Slowly my comfort level increased. I realized I was learning language methodology from Dr. A. who had written the best-known book on the subject. I saw that methodology in action as I observed Sr. B. teaching 3-year-olds and 5-year-olds and watched Sr. W. teaching middle school and high school groups. I struggled with taped exercises in the language lab and by the end of the summer had the trilled "rr" down cold. Before that summer I wouldn't have known a fricative or a labial if I had tripped over one, but by the end of the summer I could talk intelligently about comparative linguistics . Evenings spent singing Mexican and Spanish folk songs were great fun and provided music resources that I still refer to. Best of all, I was no longer afraid to talk with the teachers and participants...24/7...en espaƱol.

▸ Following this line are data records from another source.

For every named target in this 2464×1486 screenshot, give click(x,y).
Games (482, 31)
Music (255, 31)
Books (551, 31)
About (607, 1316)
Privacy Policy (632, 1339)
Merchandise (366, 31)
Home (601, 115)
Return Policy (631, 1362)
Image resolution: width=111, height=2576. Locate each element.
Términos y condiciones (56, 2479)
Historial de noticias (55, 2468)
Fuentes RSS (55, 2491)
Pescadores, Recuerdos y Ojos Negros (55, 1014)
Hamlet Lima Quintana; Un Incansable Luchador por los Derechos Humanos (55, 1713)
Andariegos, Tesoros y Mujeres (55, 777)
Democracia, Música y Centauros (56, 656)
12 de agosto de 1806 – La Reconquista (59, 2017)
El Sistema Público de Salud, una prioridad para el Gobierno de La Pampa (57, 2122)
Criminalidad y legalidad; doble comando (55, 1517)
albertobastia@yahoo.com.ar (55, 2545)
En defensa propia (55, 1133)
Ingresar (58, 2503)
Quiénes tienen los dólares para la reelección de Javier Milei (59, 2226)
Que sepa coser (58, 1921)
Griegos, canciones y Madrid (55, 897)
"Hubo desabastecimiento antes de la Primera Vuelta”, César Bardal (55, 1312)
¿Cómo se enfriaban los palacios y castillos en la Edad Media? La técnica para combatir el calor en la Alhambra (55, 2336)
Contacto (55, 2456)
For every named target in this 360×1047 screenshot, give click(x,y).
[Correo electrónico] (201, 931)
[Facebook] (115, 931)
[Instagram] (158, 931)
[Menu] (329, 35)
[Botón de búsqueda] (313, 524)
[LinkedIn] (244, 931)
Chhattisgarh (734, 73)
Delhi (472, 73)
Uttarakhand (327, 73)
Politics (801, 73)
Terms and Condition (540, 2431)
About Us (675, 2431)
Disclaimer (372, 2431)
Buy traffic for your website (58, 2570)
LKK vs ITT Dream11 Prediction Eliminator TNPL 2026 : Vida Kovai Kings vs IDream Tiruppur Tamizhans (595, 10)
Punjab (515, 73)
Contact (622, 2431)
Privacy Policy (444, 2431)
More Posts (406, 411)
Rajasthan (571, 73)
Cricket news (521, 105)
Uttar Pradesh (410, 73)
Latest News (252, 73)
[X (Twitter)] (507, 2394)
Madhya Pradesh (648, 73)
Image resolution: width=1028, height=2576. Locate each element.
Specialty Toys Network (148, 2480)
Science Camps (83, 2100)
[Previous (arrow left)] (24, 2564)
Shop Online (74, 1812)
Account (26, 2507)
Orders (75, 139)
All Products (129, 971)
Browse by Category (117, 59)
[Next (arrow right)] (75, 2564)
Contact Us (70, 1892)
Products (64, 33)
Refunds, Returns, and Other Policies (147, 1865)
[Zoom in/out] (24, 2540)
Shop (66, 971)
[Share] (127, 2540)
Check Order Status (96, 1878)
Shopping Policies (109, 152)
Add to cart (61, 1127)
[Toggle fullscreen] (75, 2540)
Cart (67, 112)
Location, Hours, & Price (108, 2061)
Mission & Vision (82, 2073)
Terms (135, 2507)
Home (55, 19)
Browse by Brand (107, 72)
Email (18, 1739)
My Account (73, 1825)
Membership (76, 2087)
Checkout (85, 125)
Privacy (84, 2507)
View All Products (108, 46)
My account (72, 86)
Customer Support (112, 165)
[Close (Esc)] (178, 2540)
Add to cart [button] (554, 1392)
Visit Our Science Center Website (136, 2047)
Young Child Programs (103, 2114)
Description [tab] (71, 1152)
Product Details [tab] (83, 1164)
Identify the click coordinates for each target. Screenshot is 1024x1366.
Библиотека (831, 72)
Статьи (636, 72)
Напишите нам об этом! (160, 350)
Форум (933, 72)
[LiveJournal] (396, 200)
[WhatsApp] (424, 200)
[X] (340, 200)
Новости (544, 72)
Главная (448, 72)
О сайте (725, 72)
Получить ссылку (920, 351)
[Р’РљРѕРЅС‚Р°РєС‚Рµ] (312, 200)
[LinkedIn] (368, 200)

This past weekend I attended the annual Chicago area assembly of the Lutheran Church. The theme was "You Shall Be My Witnesses" and my weakness in the whole area of witnessing to what God has done in my life has been on my mind.
So here I witness to what God did in my life and how he used Sputnik, of all things, to direct me on a career path. In August 1965 I sure didn't know that the pleasure I got from watching little kids learn Spanish would push me towards my first job with 5th and 6th graders. I sure didn't know that the linguistic knowledge would later lead to writing a Spanish phonics book. Hidden to me was how the music and games and culture I learned that summer would become the foundation of my teaching and later the foundation of what I teach to teachers. Little did I know that the fluency developed that summer would enhance my life professionally and personally. Little did I know that the post institute trip to Mexico City would be the first of myriad visits to that country.
Little do we all know of how God is going to use events in our life but, when we look back on those adventures we might have been a bit afraid to start, we begin to understand what God's plan was.
Thanks for Sputnik and NDEA, God!
Thanks for music adventures for my younger son. Thanks for civil engineering adventures for my older son, ¡Vayan con Dios en sus aventuras, Kevin and David!